Vlaggetjes, ballonnen, slingers, nog meer vlaggetjes, kaarsen, kaartjes, servetten en confetti. Allemaal met één gemene deler: de acht is overal. Niet omdat Stach zélf niet zou weten hoe oud ie wordt of jarig is, hij is al wekenlang met niets anders bezig.
Ik wil er vooral zélf een onvergetelijke dag van maken. Omdat ik nog precies die spanning van vroeger kan voelen. Die bijzondere datum die bijna daar is: je verjaardag! De spanning om cadeautjes, om het taartje bij het ontbijt en die ene dag van het jaar waarop het helemaal om jou draait. En dan ga ik wellicht een tikkeltje overboard. Hoewel, voor je het weet is ie achttien.

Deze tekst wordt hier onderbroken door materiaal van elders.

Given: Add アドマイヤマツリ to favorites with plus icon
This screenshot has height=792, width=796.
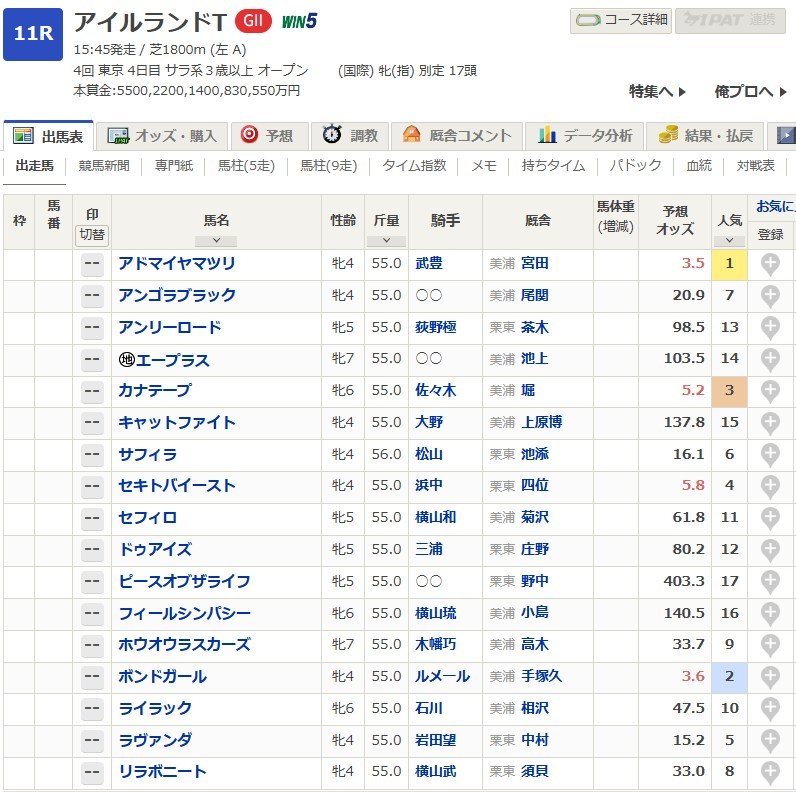Looking at the screenshot, I should [x=770, y=265].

Toen Stach namelijk een paar dagen oud was, hoorde ik één ding steevast van iedereen. ‘Geniet er maar intens van, voor je het weet is dit voorbij.’ Ik dacht alleen maar: wat zijn dit voor een gekke mensen, het is een baby. Hoe snel kan het gaan? Maar al die mensen kregen gelijk en ik niet: twee keer knipperen en hij is acht. ACHT! Heeft behoorlijk de vaart erachter dat kind.

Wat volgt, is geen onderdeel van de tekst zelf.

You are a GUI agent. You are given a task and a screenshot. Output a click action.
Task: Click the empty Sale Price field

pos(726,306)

Hij is mijn lievelingsmens. En ondanks dat het tijdens de coronatijd serieus afzien was, vierentwintig uur op elkaars lip is nooit een goed idee, gaat ie nu écht steeds meer de wijde wereld in. Zonder ons. Zijn pappa’s. Stach heeft talloze vriendjes waar ie het liefst iedere dag over de vloer komt. Hij gaat sporten en kijkt niet meer achterom als ie de atletiekbaan op sjokt. Of sowieso gaat ie steeds makkelijk de deur uit zonder die ooit onmisbare kus en een knuffel. Het is een niet meer zo klein baasje. Met zijn eigen grenzen, meningen en gevoelens.

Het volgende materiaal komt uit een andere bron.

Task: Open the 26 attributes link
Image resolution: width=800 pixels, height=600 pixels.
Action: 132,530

En ik weet heus dat het nog wel even duurt voor ie écht volwassen is, vraag me wel steeds vaker af of we het goed gedaan hebben. Of de basis die we gelegd hebben enigszins blijft hangen. En of ie een gelukkig leventje heeft bij ons. Op die vragen kan ik volmondig ja zeggen, zelfs als ik soms iets te knorrig reageer, of Stach niet de aandacht geef die hij eigenlijk zou verdienen. Het waren acht schitterende jaren die ik never nooit had willen missen. Op naar de volgende tachtig. Ik kan schrijven dat ik hoop dat die minder snel voorbij vliegen, maar dat is niet zo. Hopelijk zijn ze gewoon net zo fijn als deze eerste acht.